Project is funded by $32 million state grant, one of the largest to benefit a California Native American tribe

WHAT YOU NEED TO KNOW: A cutting-edge microgrid project funded by the state will support energy sovereignty and sustainable economic growth for the Paskenta Band of Nomlaki Indians. The project expands the deployment of important energy technologies needed for California’s clean energy future.

CORNING – Newsom Administration officials today joined the Paskenta Band of Nomlaki Indians at the groundbreaking of a large-scale solar and long-duration storage microgrid in Corning. The project will sustain tribal operations and relieve pressure on the grid during peak use times with new battery technology that can discharge power for 18 hours.

The microgrid project received a $32 million grant last year from the California Energy Commission’s Long-Duration Energy Storage Program, a part of Governor Newsom’s historic multi-billion-dollar climate commitment. The program invests in projects that accelerate the implementation of long duration energy storage solutions to increase the resiliency and reliability of our energy infrastructure and meet the state’s energy and climate goals.

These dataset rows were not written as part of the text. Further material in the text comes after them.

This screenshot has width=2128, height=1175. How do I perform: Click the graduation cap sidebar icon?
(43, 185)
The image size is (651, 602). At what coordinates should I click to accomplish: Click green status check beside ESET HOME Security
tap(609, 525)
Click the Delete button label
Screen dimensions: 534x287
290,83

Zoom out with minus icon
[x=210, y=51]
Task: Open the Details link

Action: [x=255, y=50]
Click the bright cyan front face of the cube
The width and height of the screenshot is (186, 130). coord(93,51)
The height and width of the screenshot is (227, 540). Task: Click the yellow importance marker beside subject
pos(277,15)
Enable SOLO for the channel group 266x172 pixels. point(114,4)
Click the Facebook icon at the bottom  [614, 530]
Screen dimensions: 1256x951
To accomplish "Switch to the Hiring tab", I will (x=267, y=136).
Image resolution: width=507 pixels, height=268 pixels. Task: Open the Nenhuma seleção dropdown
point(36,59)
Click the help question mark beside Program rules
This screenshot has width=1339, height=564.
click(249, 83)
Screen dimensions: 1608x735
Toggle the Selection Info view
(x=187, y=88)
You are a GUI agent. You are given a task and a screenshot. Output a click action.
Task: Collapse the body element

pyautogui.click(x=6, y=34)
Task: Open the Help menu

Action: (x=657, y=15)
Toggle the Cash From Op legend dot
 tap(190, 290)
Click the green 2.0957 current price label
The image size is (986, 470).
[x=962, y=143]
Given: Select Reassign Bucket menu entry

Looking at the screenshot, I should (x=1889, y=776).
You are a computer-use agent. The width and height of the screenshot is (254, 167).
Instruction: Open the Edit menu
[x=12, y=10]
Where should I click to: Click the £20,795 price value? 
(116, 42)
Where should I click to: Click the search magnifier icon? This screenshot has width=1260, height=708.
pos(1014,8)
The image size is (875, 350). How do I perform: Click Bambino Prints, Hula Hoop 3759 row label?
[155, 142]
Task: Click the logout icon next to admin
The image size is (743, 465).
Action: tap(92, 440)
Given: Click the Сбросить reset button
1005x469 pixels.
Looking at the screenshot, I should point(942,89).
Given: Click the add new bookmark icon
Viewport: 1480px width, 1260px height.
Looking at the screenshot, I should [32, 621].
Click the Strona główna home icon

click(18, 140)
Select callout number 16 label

WHAT GOVERNOR NEWSOM SAID: “California is showing the world how to fight the climate crisis while creating good jobs and more resilient communities. We’re building more projects like these to secure a clean and reliable energy future that benefits all our communities.”

The project, which received one of the largest state grants ever awarded to benefit California Native American tribes, will:

  • Provide 5 megawatts (MW) of solar generation and 15 megawatt hours of long-duration energy storage at the Tribe’s Rolling Hills Casino & Resort in Corning;
  • Enhance energy resiliency by discharging power during emergencies; and
  • Lower fossil fuel use and carbon dioxide emissions.

“California Native American tribes are key partners in the state’s work to address the climate crisis, including the transition to renewable energy,” said Tribal Affairs Secretary Christina Snider-Ashtari, who attended the groundbreaking ceremony today. “Paskenta’s innovative project helps advance the shared goal of scaling up clean energy projects across the state, and supports energy sovereignty and sustainable economic development for the Tribe.”

Tribal Affairs Secretary Snider-Ashtari at today’s groundbreaking in Corning 
California’s battery storage fleet is essential to the state’s transition away from fossil fuels. Batteries absorb excess renewable power generated during non-peak times and discharge power when demand peaks, typically in the evening. The state has increased battery storage by 757% in four years – enough to power 6.6 million homes for up to four hours.
Newsom Administration officials join representatives from Paskenta Band of Nomlaki Indians at microgrid groundbreaking

“We are grateful to partner with the CEC and host this grant for this renewable energy project,” said Paskenta Tribal Chairman Andrew “Dru” Alejandre. “Our people have always cared for the land as it has cared for us. We continue to understand our responsibilities as people and will continue to adapt to modern ways for many generations. We are responsible for preserving our environment for future generations. This project will allow us to provide sustainable energy and most importantly increasing energy sovereignty.”

CLEAN ENERGY: California’s large portfolio of clean energy innovations are helping to meet its goals years ahead of schedule.

  • Nearly 60% of California’s electricity comes from clean sources – on track to meet the goal of 100% clean electricity by 2045.
  • California has already built out 35,000 MW of clean electricity capacity for the grid – powering millions of homes.